What a beautiful result - who would've thought $\pi$ was involved! However, what would be the formula to use for an arbitrary paytable?

For example, a coin toss has the paytable:

  • 0.5 : -1
  • 0.5 : 1

...so a 50% chance of both winning or losing a point. After 10,000 coin tosses, the travel on average will be $\sqrt{10000\cdot2/{\pi}} \approx 79.788$.

However a dice roll where you need to land a six to win could have the paytable:

  • 0.8333.. : -1
  • 0.1666.. : 5

After 10,000 dice rolls, the travel on average will be about 178. However, I only know that because I used simulation to brute force the result - I don't know the formula.

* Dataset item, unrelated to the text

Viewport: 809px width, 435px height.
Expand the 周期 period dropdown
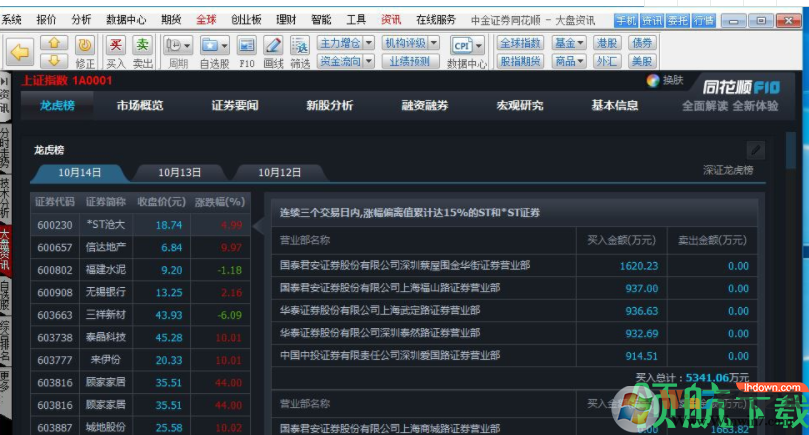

More generally, a paytable could have multiple entries where all the probabilities add up to one:

  • probability1 : payout1
  • probability2 : payout2
  • probability3 : payout3
  • ...
  • ...
  • probabilityN : payoutN

Note that the total of the payouts may not necessarily be zero. It could be weighted to produce an unfair game. For example:

  • 0.75 : -1
  • 0.1 : 0.5
  • 0.15 : 4.5

That's an average payout of $-0.025$ with a variance of $3.811875$, and using simulation, I get $\approx 268.8$ 'travel' from 10000 runs. But how would I find this out directly?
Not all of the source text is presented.